» Your objective:
Pictures must not appear in the copy. Reproduce exactly, and only, the lines from the one with "Screen dimensions: 587x359" through the end of the data below.

» Material provided:
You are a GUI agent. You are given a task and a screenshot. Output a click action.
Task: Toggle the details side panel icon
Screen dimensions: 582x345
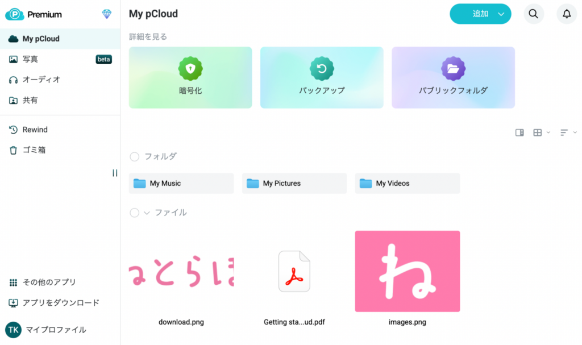[519, 132]
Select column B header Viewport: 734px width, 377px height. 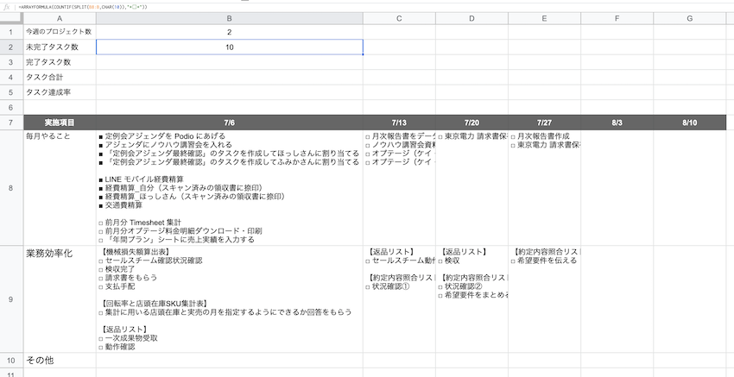229,18
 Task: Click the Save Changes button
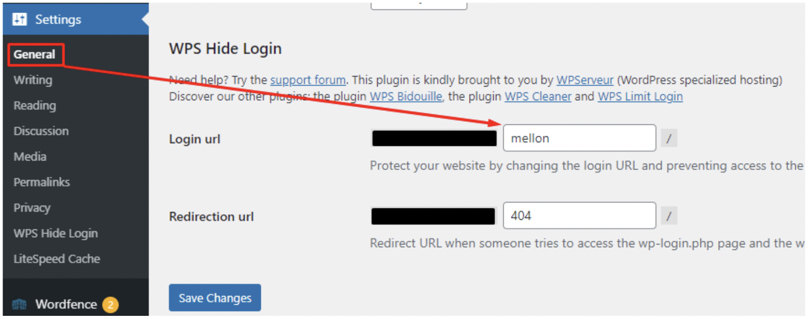point(215,298)
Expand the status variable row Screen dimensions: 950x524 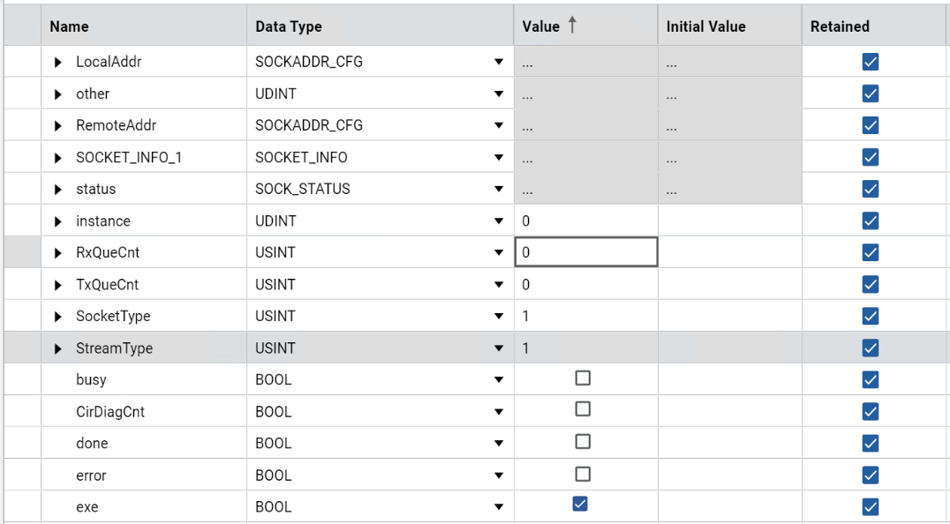point(58,190)
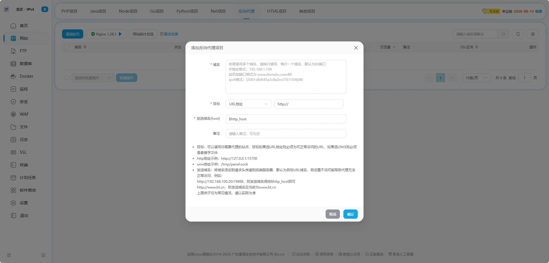Open the 10条/页 page size dropdown

point(476,78)

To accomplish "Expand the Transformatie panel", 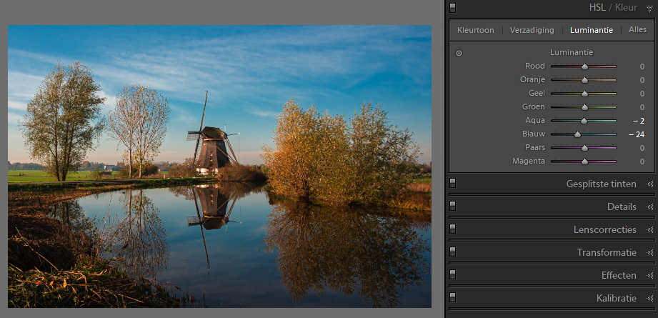I will point(649,252).

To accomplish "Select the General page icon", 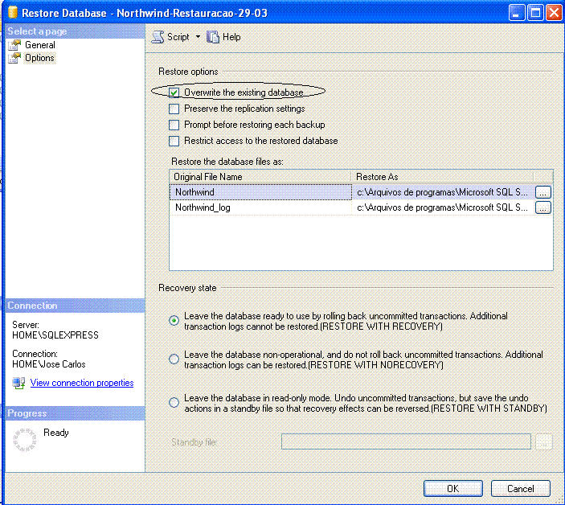I will coord(14,45).
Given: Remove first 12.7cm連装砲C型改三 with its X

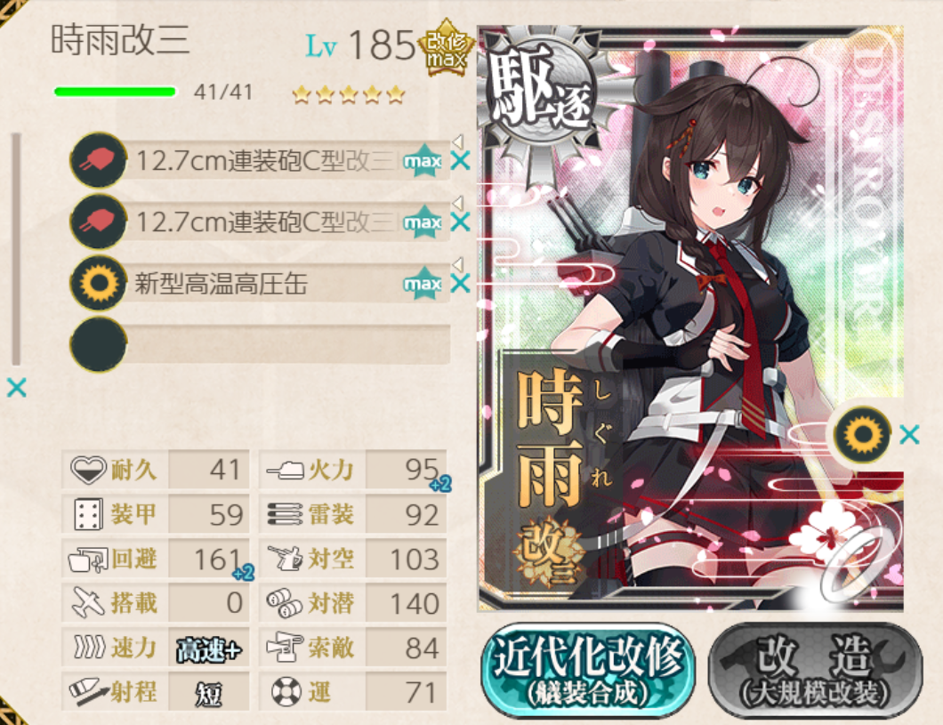Looking at the screenshot, I should 461,160.
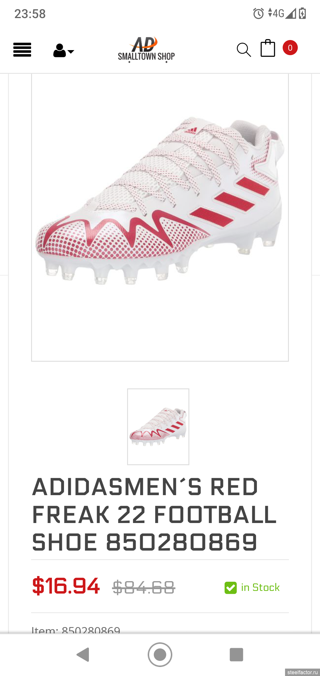Tap the Android recent apps square
Viewport: 320px width, 676px height.
tap(236, 654)
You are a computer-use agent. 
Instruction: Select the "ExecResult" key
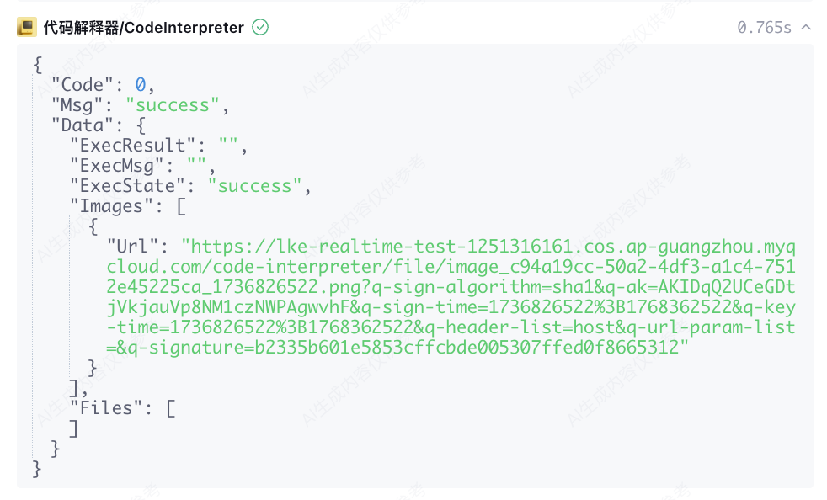[132, 145]
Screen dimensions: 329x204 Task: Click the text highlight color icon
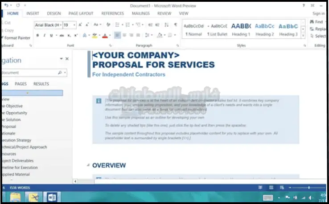point(94,35)
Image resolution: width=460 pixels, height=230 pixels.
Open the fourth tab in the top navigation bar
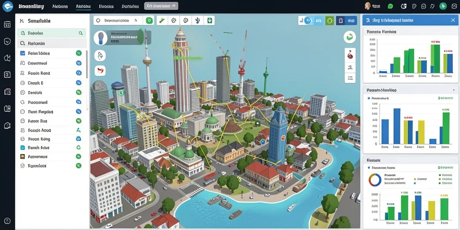click(x=130, y=6)
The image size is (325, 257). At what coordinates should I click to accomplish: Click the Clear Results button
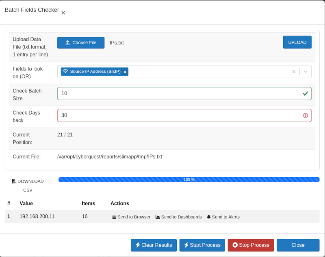tap(154, 245)
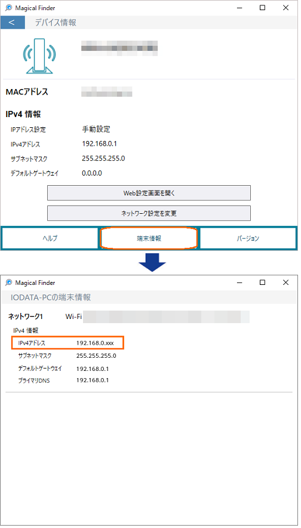Open the ヘルプ tab
This screenshot has width=301, height=528.
tap(50, 238)
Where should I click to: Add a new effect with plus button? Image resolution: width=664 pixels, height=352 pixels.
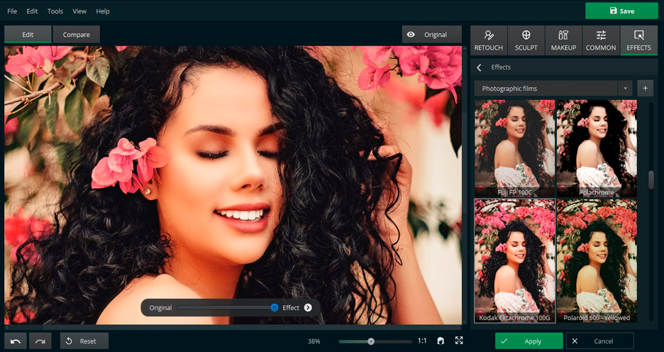[645, 89]
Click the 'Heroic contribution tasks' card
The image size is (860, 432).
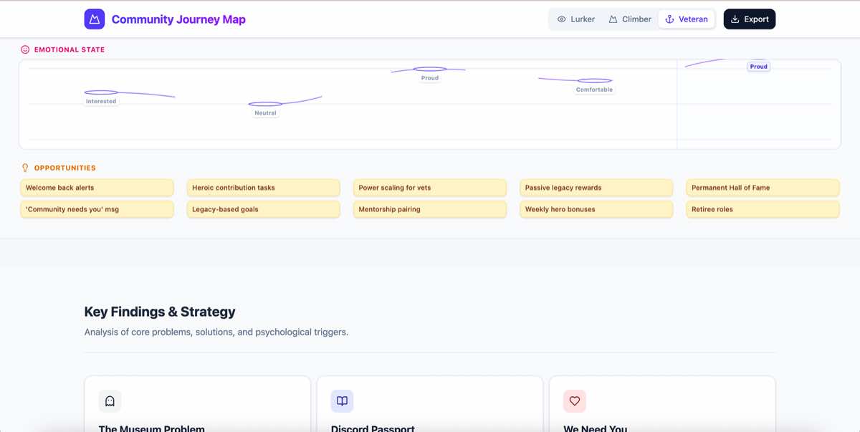(263, 188)
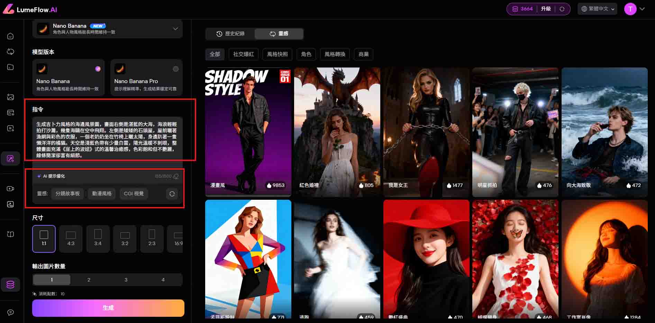Set output image count to 3
The width and height of the screenshot is (655, 323).
point(126,280)
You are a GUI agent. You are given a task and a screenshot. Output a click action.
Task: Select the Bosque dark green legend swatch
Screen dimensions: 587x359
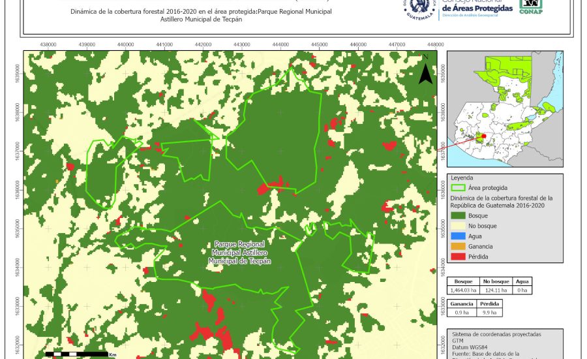click(457, 215)
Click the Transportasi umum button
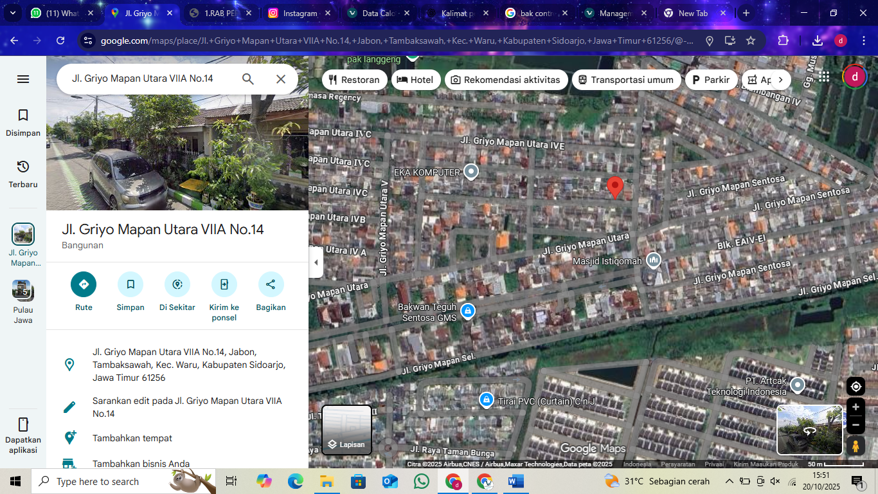 (626, 80)
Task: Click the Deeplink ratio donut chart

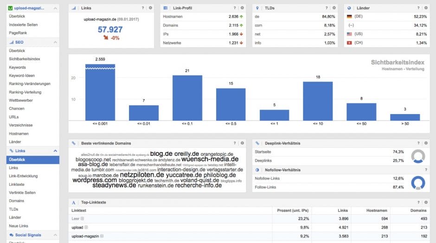Action: (x=419, y=156)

» Solved exercise:
Screen dimensions: 587x359
click(457, 215)
Click the Transportasi umum button
 (626, 80)
Task: Click the Deeplink ratio donut chart

Action: (x=419, y=156)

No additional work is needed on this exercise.